Внезапно им пришло в голову вместе с чемоданами тряпок, которые они увозили из Парижа, прихватить и Аннету. Ее ум, ее непререкаемый вкус парижанки, ее разносторонний жизненный опыт, ее прелестная, свободная манера держаться, прирожденное уменье вести беседу – все это было предметом их тайного восхищения и зависти. Меньше чем за неделю они пришли к убеждению, что Аннета является для них приобретением, без которого они не могут обойтись. Однажды вечером барышни с шумом бросились ей на шею, смеясь и плача одновременно, звонко целуя ее и щебеча, что они не могут с ней расстаться. Отец предложил ей сопровождать жену и дочерей в качестве гувернантки, подруги, учительницы, компаньонки. Ее обязанности были расплывчаты, – а предложенные ей условия хотя и щедры, но тоже недостаточно определенны. Однако все это было преподнесено с такой сердечностью, что Аннета, которая стремилась покинуть Париж, ухватилась за этот случай. Она не осталась равнодушной к бурным проявлениям любви трех пылких девушек, которые обнажали перед ней свои душевные мирки – и примитивные и сложные. Их неумеренная экспансивность составляла счастливый контраст со скрытным характером Марка и со сдержанностью, которую Аннета сама старалась сохранять в отношениях с сыном.

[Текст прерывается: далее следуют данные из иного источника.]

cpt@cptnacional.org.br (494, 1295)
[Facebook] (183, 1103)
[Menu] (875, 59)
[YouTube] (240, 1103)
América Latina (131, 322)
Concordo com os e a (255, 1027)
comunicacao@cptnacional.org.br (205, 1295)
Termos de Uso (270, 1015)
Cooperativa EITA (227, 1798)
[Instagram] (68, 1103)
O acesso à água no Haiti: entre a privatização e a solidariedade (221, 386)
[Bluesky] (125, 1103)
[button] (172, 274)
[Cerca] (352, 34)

Итак, она решает оставить Марка. Она сознает весь риск. Он громаден.
Но ничего не поделаешь. Тот не человек, кто боится риска. Кто говорит «жизнь», тот говорит «смерть». Это не прекращающийся ни на миг поединок.

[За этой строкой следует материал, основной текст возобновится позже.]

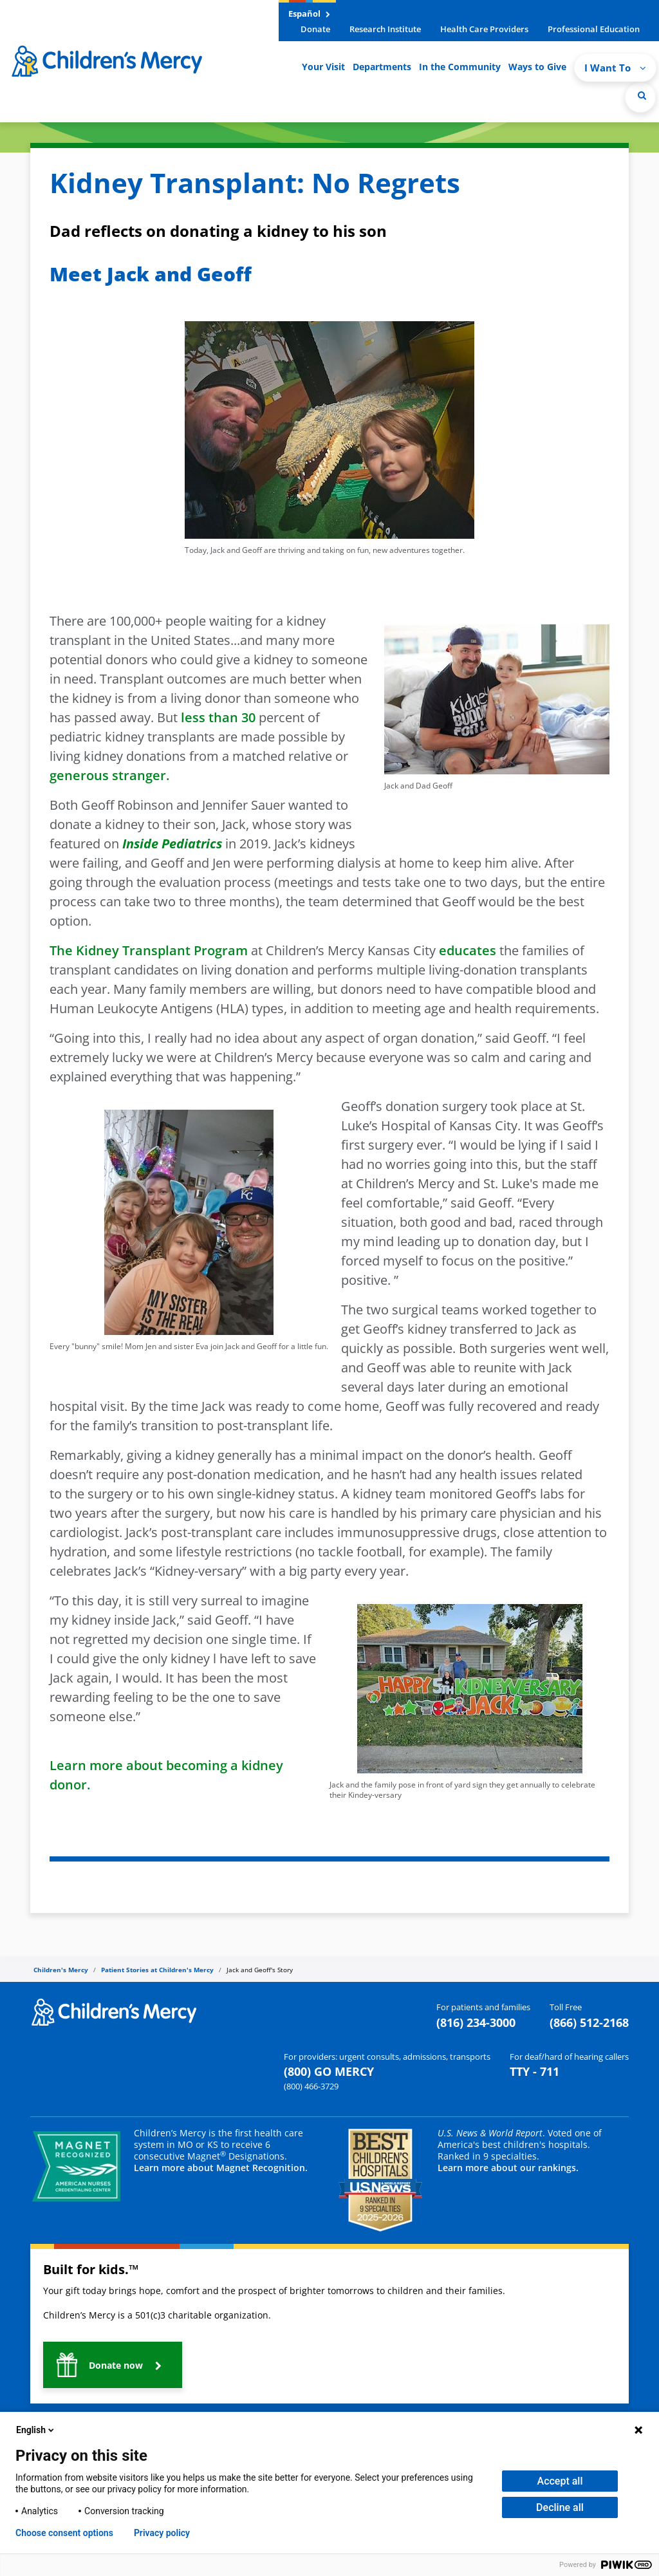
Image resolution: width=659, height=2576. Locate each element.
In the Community (460, 67)
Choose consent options (64, 2533)
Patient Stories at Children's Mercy (157, 1969)
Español (309, 13)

Аннета кладет сыну руки на плечи и внезапно заглядывает ему в глубину души, до самого дна. В ее ясных глазах он видит себя обнаженным, у него инстинктивно вырывается резкое движение, точно ему хочется прикрыть стыдные места своих мыслей. Но она их увидела… Слишком поздно! Он раздраженно втягивает ноздри и весь подбирается. Она говорит ему:
– Дорогой мой мальчик, я стала бременем на твоих плечах… Да! Я это вижу, я тебя понимаю, не оправдывайся! Ты меня любишь, но тебе нужна свобода. Это законно. Постоянный свидетель стесняет тебя… Я тебя освобожу. Ты сможешь сам приобретать опыт в жизни. Присутствие посторонних излишне – пусть они освободят место! Ошибки лучше делать без публики…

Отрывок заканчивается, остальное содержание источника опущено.